━━━━━ TEXT BLOCK

CUP (2018) h/b 331pp £75 (ISBN 9781108415804)

‘Of all the more important Platonic writings, probably none has less engaged the attention of modern scholars than the Timaeus’ complained Archer-Hind in 1888, blaming inter alia ‘the exceeding abstruseness of its metaphysical content.’ He could not have said that in late antiquity—and he could not say that in 2018. In this useful and thought-provoking book H. looks at the ways in which Plato’s text was read and used by a succession of Latin-speaking intellects—Cicero, Apuleius, Calcidius and Augustine—who each give us a different slant on the original. In doing so, H. shows us cumulative reception at work in the field of philosophical theology, and her work constantly shows us where these writers were consciously reacting to the work of their predecessors. 

H. begins (14-18) with a short summary of the dialogue—a summary which is no substitute for reading the text itself; I more than once had to check with Plato what H. meant. Not that there is anything simple here: the Timaean creation account is somewhere between a λόγος and a μῦθος (Timaeus [e.g. 29c, 30b] himself refers to it as an εἰκὼς λόγος) and its truth-value has to be highly debatable, resting as it does on the assumed dichotomy of the intelligible world of being and the sensible world of becoming (well discussed pp. 32-4) which is itself highly problematic. The assertion that the demiurge created the world-soul before imparting it into the world’s ‘physical body’ can only be read as speculative metaphysics, although the debate in Plato is curiously modern in its mathematical approach to cosmology.

━━━━━━━━━━
━━━━━ DATA

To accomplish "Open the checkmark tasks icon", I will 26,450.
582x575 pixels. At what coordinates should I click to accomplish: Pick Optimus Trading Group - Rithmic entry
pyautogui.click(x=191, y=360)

━━━━━━━━━━

_SHORT PROBLEM_.
Write the next part of the book review on Latin readings of Plato's Timaeus, starting after its final sentence.

_TASK RESPONSE_.
Questions abound. What came first, time or soul? How does the intelligent divinity act upon the mechanical world? Did the demiurge create ex nihilo or did he simply structure and separate out the pre-existing cosmic mess into an intelligible world? Was the demiurge’s motivation for doing so goodness (29d7-e3)? Was the creator of the world himself ensouled, and if so is he identical with the cosmic soul with which it was endowed? Is the universe immortal—and did it ever have a beginning? What does it mean to say that the world is a blessed god (34b10-11)? What is the relationship of the demiurge/cosmic soul with the forms? Is the world of Being the eternal παράδειγμα? Timaeus is a wonderful text, but nobody said it was going to be simple, and this book shows just how much room it left to later writers with their own axes to grind and sometimes their own answers too. Cicero the disputatious lawyer and philosopher saw Timaeus as a good place to start a logical fight, while Apuleius, the rhetorical fabulist of the Metamorphoses, used it as the spur to his own imaginative thinking. Calcidius the fourth-century philosopher translated part of this dialogue and added a commentary showing us his view of how to read Plato, while Augustine saw it all as a precursor to his own view of revealed theology.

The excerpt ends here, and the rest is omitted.